09.12.2010

Placemaking Reflections

By: Kiara Nagel, YIP Course Leader

Wherever there is a small group of committed people trying to change the world, that is a place I will be. That is a place I will call home. Thank you Järna, for offering me a home.

Kiara Nagel

When I agreed to spend the week at YIP as a contributor, I was eager to visit this small town in Sweden that was bringing people together from around the world to think differently together. While my days are often consumed with pressing questions of how we design processes for participatory community development that meets the needs of our global demand, I did not realize that YIP would offer an opportunity to draw from my range of experience to contribute to a growing international youth movement.

A vision for a healthy, connected civil society

The moment I arrived, I was immersed into a thriving community overflowing with shared meals, informal conversations, public talks, and special events. Every interaction with YIP organizers and YIP-ies was filled with thoughtful intent. Each contributor had the freedom to present what we considered to be the critical tools young people might need to design and implement real change. My seminar was called Placemaking: Design for Social Justice. We identified and analyzed the forces affecting places around us and used this analysis to build a vision for a healthy, connected civil society.

Healthy, joyful, and just public places

I asked questions: Tell us about a place that has been important to you. That’s easy: home, grandmas, the beach, the oak tree, the local coffee shop. What are the characteristics that define these places where we are valued? We explore the role place plays in shaping our identity, our daily experiences and even our ideas. Many talked about their experience at YIP as a critical place in their path.

They asked questions. Why is place important? Why do I do what I do? I tell my story. Places have marked me. Places teeming with life, love and struggles. I know why place is important to me. The most important places in my life were dispossessed and threatened. The square in my hometown, the squat in New York City, the youth center we created – these are my personal love stories of people and places.

I know why placemaking is important to me. I have witnessed the power of creating community. I have joined others in collective action and direct organizing. We have utilized research, education, and training. The reward is healthy, joyful, and just public places.

Up the stairs to Hasse’s office

What are our current challenges?

As our global challenges escalate it is crucial that we build the capacity for complex thinking. In the face of aggressive global forces of removal called predatory planning, I work to facilitate and support community processes that build healthy, just and sustainable places. This work is a form of resistance, but also a generative process of creating equity and justice. We find it in grassroots efforts of youth and, community organizers, in official policymaking among city planners or in international efforts for peace and human rights. The challenges are not to be underestimated but the successes along the way are sweet.

What can we do now?

We explored how we are capable of or prevented from shaping the places around us.
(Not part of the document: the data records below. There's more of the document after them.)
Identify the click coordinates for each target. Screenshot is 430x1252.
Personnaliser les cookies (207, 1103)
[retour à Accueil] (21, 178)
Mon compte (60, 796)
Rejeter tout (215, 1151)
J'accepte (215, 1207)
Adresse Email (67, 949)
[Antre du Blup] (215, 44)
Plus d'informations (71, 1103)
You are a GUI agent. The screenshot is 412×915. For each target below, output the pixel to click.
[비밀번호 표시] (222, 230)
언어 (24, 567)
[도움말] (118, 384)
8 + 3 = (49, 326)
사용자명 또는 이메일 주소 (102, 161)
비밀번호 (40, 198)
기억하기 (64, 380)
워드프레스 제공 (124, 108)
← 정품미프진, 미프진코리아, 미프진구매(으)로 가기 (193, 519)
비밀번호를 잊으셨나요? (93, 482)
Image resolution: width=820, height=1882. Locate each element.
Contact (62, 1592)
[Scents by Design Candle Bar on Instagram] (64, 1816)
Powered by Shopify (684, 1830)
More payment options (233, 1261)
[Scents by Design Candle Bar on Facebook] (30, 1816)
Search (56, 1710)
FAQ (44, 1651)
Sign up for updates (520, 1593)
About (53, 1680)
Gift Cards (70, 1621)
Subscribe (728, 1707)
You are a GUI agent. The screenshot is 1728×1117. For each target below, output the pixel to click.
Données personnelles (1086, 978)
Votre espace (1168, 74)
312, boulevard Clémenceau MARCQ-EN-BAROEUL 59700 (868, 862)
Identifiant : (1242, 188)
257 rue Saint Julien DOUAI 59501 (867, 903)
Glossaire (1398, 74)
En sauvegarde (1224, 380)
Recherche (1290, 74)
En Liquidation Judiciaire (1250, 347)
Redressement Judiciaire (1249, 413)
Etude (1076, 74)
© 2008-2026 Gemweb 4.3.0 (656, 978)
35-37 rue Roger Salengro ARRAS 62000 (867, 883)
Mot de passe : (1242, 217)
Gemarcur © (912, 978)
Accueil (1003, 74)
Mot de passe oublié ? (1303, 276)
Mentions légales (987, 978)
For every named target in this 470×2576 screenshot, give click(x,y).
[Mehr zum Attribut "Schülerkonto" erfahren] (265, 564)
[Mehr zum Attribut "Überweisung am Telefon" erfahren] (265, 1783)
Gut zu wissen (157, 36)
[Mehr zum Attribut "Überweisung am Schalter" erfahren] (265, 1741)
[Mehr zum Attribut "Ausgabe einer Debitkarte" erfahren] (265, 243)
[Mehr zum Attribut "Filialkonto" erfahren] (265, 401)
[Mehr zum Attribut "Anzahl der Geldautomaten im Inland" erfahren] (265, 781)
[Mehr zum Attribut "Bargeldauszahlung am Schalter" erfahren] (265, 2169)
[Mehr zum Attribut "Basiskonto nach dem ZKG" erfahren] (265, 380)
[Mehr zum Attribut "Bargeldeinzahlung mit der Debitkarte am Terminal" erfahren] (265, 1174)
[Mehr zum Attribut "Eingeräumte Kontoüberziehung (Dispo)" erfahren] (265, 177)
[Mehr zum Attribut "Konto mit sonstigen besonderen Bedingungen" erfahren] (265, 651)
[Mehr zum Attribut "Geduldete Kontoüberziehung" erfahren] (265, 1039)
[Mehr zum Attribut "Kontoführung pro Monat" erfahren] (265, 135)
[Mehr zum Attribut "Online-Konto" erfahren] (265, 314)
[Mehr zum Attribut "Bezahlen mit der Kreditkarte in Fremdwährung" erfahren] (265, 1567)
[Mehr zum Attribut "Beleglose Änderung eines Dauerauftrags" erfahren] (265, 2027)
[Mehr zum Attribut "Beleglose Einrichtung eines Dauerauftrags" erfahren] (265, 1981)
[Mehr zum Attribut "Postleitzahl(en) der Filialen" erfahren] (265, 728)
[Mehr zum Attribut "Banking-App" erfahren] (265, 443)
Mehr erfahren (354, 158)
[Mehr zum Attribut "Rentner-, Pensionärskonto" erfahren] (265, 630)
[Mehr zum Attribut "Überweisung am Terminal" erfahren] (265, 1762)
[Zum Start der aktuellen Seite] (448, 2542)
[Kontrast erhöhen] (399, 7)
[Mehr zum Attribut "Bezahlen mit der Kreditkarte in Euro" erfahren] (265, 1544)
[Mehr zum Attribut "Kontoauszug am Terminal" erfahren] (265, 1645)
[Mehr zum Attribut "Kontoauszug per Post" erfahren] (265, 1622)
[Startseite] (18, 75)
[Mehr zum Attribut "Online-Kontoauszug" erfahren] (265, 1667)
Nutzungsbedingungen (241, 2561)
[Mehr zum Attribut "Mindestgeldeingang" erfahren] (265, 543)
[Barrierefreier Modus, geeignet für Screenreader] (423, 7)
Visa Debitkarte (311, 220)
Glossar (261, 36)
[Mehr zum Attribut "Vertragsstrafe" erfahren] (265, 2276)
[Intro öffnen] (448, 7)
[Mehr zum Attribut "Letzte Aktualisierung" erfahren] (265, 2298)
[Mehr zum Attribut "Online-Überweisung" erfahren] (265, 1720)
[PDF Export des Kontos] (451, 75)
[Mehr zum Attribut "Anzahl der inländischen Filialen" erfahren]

Structural inequality affects access to and inclusion in public space, public systems, and decision-making. Is this true even in beautiful Järna? After three days of Placemaking class, we head to Järna to apply what we have learned about public space. Some biked, others walked, hitched, or bussed to town where we converged near the ICA supermarket.

We proceeded to march through the park, across the cemetery, and up the stairs to Hasse’s office, a local architect and chair of the town council who has agreed to our visit. In his office, the class discovered a master plan process underway in the city.

They asked questions. They raised concerns about access, equality, and sustainability. The lack of “places for young people to go and be” was highlighted. YIP has made Järna into an international destination for youth. There is power and potential in that.

We explore an abandoned building that a group of artists wants to fix up and establish a shared place for art and artmaking. We talk to some people at the bus stop. We hear different perspectives.

Not bad for one week!

We begin to build relationships and build a process to follow up: a meeting with the architect of the master plan to discuss the need to include young people in the process, a date with the artists about a potential art action, research on existing plans and projects locally.

We track down statistics on regional use of the Culture House and ideas on how to connect the resources in the Antroposophic center just down the road to the town of Järna. And just like that the group became directly engaged in a process of placemaking in their public sphere. Not bad for one week!

This is precisely the kind of capacity builder I want to be: to help people use clear analysis to identify what unique assets their places hold in common and what needs and gaps exist. They can then mobilize to build the places they dream about here and now. I see YIPees doing this, moving fast, impacting multiple arenas, and I celebrate the possibilities!

What did we learn?

In the end, the week held a special significance for each of us as YIPees, contributors, staff, and as local residents. More importantly, it continues to hold implications for the places around us. I learned from the YIP-ies that distinct themes running through many of the workshops from different contributors.

Many contributors spoke of the crisis affecting our current environmental, social, political and economic systems and the need to prepare for an uncertain future. It is not coincidence that many of us identified facilitation, process and design skills needed to create new forms of education, communication, and connection so that we can all do our part to ensure that another world is indeed possible.

A strong foundation has already been built by this group of committed people. Now they are growing an international network of creative changemakers determined to make a real impact on the world. One place has always beckoned to me: Wherever there is a small group of committed people trying to change the world, that is a place I will be. That is a place I will call home. Thank you Järna, for offering me a home.